At present, the main serotypes of Salmonella isolates from chicken flocks are Salmonella Gallinarum and Salmonella Pullorum, SE, and Salmonella Typhimurium (Wang et al. 2020). Unlike both Salmonella Gallinarum and Salmonella Pullorum, which are isolated from sick chickens, SE exists only in healthy-looking chicken (Wang et al. 2020). Importantly, the traditional serotyping is determined by somatic antigen O, and SE cannot be differentiated from Salmonella Gallinarum and Salmonella Pullorum because they share the same O antigens (O1, O9, and O12) (Yang et al. 2019). Therefore, specific and rapid detection methods for SE in chicken are very important. At present, although laboratory-manipulated methods include microbial isolation and identification, PCR and other molecular biology methods, and ELISA and other immunological methods, they all fail to perform as a rapid and low-cost screening for SE in large-scale chicken farms, or in eradicating SE (Eriksson and Aspan 2007). The traditional agglutination method has the advantages of being fast and economical, and it can be used for large-scale detection of pathogens on the spot; however, it has been criticized for being less specific and less sensitive because of confusing false-positive and false-negative results (Schreier et al. 2013). This confusion is due to the fact that commercial agglutination antigens use somatic antigens that are produced by all Salmonella species. Therefore, the diversity and complexity of the used antigens are a source of undesired nonspecific cross-reactions with different chicken sera, especially with obvious cross-reactions clinically by certain Enterobacteriae-infected chicken sera (Yang et al. 2019). We also noticed that the traditional agglutination method detected somatic antigen-based antibodies with low sensitivity because of the weak immunogenicity of the somatic antigen. Therefore, an alternative method for chicken SE detection is urgently needed to meet the requirements of a rapid, specific, sensitive, and economic agglutination detection test.

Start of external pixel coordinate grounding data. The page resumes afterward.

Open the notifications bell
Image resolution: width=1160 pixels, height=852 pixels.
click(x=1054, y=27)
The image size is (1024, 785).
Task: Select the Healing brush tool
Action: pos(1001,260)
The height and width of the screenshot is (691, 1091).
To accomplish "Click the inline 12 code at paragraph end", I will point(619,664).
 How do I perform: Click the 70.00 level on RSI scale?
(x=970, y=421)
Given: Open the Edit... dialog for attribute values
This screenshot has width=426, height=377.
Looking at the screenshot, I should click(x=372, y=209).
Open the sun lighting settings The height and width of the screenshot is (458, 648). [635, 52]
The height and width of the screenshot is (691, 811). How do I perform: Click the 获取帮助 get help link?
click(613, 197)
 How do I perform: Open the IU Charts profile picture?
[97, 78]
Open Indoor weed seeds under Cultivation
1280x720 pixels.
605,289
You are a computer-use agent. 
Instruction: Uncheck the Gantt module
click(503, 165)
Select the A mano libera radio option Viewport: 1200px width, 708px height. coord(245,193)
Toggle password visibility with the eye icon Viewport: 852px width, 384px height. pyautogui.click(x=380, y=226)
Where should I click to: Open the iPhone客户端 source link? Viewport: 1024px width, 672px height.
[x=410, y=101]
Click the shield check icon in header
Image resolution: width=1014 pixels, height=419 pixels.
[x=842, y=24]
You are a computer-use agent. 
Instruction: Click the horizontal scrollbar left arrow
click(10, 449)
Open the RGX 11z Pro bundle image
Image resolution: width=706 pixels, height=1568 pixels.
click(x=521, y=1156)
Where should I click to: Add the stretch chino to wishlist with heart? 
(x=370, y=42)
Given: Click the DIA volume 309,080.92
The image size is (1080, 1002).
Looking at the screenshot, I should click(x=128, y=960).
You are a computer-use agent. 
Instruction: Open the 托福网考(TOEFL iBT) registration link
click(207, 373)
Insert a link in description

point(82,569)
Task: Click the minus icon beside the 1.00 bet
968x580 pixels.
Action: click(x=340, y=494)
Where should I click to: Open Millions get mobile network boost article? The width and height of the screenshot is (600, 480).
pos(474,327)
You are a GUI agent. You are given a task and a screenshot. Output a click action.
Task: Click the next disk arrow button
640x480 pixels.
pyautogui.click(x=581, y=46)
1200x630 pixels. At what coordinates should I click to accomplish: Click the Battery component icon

Considering the unique expression of Sef fimbriae in SE among Salmonella serotype D, Sef can be used for exclusive detection of SE in infected poultry by serological methods. For instance, a monoclonal antibody–coated latex reagent against the major subunit SefA (molecular weight of 14.3 kDa) was used to identify SE but came with a high number of other bacteria (Thorns et al. 1994). Rajashekara et al. (1998) improved LAT by using recombinant SefA protein instead of monoclonal antibody–coated latex particles for detecting anti-SefA antibodies. Their method was not tested against SE-infected samples, however, and little is known about the sensitivity of the developed LAT method. We wondered whether an alternative method could be designed to detect patients or sick animals infected with SE. In this study, we cloned the sef operon of SE and confirmed its expression in SE5000. We then validated the proof-of-principle of the designed SE5000+Sef system for SE detection. Unlike the classical agglutination and LAT methods, our SE5000+Sef detection system included an internal negative control, SE5000+pBR322, with zero detectable agglutination with serum samples tested. We next tested the efficiency of the SE5000+Sef detection system; the obtained results showed that the infected SPF chicks could be detected relatively early by the SE5000+Sef system, starting from 2 weeks post-infection. In addition, the detection system showed strong specificity and sensitivity compared with the commercial Salmonella Pullorum–based agglutination antigens, and the results were completely consistent with the results of bacterial isolation and identification.

By optimizing the traditional plate agglutination reaction with much more specificity and sensitivity, this study proposed a method for large-scale, rapid, and on-site detection of SE in chickens. Considering its convenience for epidemiological investigation and disease control and prevention of SE in chickens, our Sef fimbriae–based method is suggested as a promising and robust technique that can be generalized for future SE detection in poultry farming.